Most kit wines come with oak powder or chips that go in during the first ferment and get left behind on the first tacking. They do add a touch of tannin and a slight oak taste, but not much. 

I generally add a handful of medium toasted Hungarian oak cubes in the secondary to get a much stronger oak flavor. That reminds me that I need to do a second racking of my Super Tuscan this coming weekend and I need to put oak cubes in the carboy!


----------



## cgallamo (Aug 29, 2016)

@DoctorCAD (and this touches on tannins as well) - In reading "Postmodern Winemaking" There is a chapter on the seven functions of oak. 

#1 is coextraction - untoasted oak contains ellagi-tannins that break down into gallic acid to enhance color extraction - this is what I am looking for.
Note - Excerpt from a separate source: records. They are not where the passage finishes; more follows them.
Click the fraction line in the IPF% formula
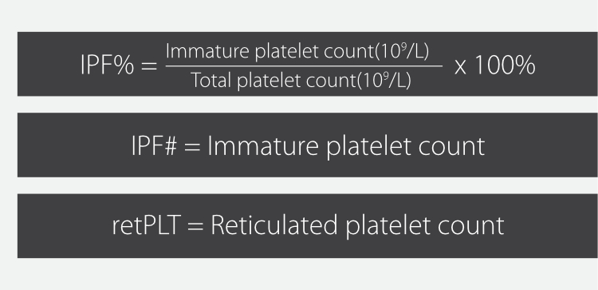 pos(304,66)
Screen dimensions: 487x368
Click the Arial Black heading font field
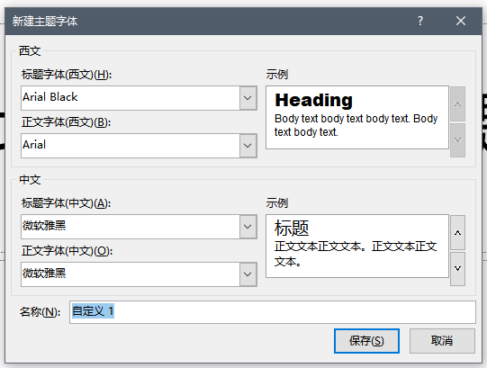pos(131,98)
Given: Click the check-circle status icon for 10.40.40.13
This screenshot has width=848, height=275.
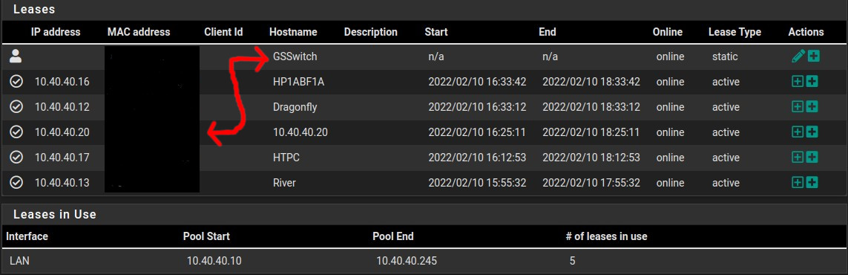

According to the author if you use toasted oak you will get a bbq worcestershire off taste, and if you use green wood you will get a "planky sawdust" aroma. 

I won't go through them all, but #2 is antioxidant qualities - for which the gallic acid also beneficial. Again you need cured un-toasted oak for this.

So this is why I am asking if anyone knows of a reliable source for cured oak dust (and chips).

Then, I agree Doc - you add the right oak for flavor, aroma, and "framing". I would be careful with the secondary (since you are still fermenting) and perhaps it is better to add the oak during bulk aging.


----------



## cgallamo (Aug 29, 2016)

Here is a link to the seven functions of oak.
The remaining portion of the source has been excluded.